Begin DATA SHOWN

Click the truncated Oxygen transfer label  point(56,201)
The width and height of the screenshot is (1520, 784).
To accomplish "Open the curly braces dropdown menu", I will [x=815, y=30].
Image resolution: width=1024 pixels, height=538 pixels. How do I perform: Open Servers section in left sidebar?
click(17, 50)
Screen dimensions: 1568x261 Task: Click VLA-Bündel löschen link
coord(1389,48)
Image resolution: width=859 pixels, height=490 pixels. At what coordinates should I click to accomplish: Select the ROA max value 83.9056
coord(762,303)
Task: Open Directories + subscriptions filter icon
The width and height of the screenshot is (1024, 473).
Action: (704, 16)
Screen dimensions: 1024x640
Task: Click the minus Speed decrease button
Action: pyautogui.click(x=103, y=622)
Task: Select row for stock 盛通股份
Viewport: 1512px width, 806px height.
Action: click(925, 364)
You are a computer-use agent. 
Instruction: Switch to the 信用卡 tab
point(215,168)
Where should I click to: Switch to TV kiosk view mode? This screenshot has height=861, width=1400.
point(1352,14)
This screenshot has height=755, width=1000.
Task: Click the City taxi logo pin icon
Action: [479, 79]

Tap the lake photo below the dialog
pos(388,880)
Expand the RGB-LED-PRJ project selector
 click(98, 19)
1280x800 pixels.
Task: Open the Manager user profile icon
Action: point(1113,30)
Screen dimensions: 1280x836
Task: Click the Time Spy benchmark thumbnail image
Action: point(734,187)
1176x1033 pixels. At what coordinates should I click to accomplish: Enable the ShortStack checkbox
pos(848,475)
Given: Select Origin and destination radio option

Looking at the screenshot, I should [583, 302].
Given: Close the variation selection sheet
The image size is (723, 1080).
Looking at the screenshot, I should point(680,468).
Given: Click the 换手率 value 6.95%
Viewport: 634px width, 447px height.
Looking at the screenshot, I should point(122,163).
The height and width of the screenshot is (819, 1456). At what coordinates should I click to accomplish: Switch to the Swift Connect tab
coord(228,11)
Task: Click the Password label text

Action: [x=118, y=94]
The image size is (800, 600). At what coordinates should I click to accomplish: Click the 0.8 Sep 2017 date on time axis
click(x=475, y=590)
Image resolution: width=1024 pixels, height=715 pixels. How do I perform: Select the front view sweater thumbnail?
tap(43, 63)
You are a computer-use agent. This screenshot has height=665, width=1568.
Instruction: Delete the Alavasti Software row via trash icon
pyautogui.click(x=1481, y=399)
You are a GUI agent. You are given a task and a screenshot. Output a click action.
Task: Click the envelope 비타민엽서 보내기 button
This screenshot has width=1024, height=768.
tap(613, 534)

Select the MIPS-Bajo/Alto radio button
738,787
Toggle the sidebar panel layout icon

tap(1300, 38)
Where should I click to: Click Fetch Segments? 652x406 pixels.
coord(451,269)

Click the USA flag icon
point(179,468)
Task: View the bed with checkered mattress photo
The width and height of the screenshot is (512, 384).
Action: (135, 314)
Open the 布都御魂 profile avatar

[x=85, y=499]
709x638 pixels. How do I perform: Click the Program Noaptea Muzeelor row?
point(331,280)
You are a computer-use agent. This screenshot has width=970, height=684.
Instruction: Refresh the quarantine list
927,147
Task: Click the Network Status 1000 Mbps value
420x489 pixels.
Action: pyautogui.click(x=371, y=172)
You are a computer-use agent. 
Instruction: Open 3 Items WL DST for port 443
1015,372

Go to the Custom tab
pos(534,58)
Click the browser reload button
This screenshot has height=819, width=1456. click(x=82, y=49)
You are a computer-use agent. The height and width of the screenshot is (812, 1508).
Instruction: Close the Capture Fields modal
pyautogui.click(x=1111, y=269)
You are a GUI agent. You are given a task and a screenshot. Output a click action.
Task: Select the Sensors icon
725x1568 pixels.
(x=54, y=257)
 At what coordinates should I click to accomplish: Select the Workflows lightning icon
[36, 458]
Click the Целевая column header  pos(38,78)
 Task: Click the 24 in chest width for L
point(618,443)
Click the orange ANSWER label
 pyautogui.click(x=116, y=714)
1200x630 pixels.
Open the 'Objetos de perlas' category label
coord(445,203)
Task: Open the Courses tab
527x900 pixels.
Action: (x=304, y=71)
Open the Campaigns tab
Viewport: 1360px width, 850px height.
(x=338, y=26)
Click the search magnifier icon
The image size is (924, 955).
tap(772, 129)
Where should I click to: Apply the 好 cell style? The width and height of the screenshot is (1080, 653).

End DATA SHOWN

> [WRITTEN PROBLEM]:
Scale the material from its first line through the line containing "will [x=815, y=30].", reproducing those lines in full with their requests, and multiply every coordinate in the answers by 1.95, rounding to whole numbers with halves rounded up. Leave the requests and their format samples unchanged, and include nothing beyond those lines.

> [FINAL ANSWER]:
Click the truncated Oxygen transfer label  point(109,392)
The width and height of the screenshot is (1520, 784).
To accomplish "Open the curly braces dropdown menu", I will [x=1589, y=59].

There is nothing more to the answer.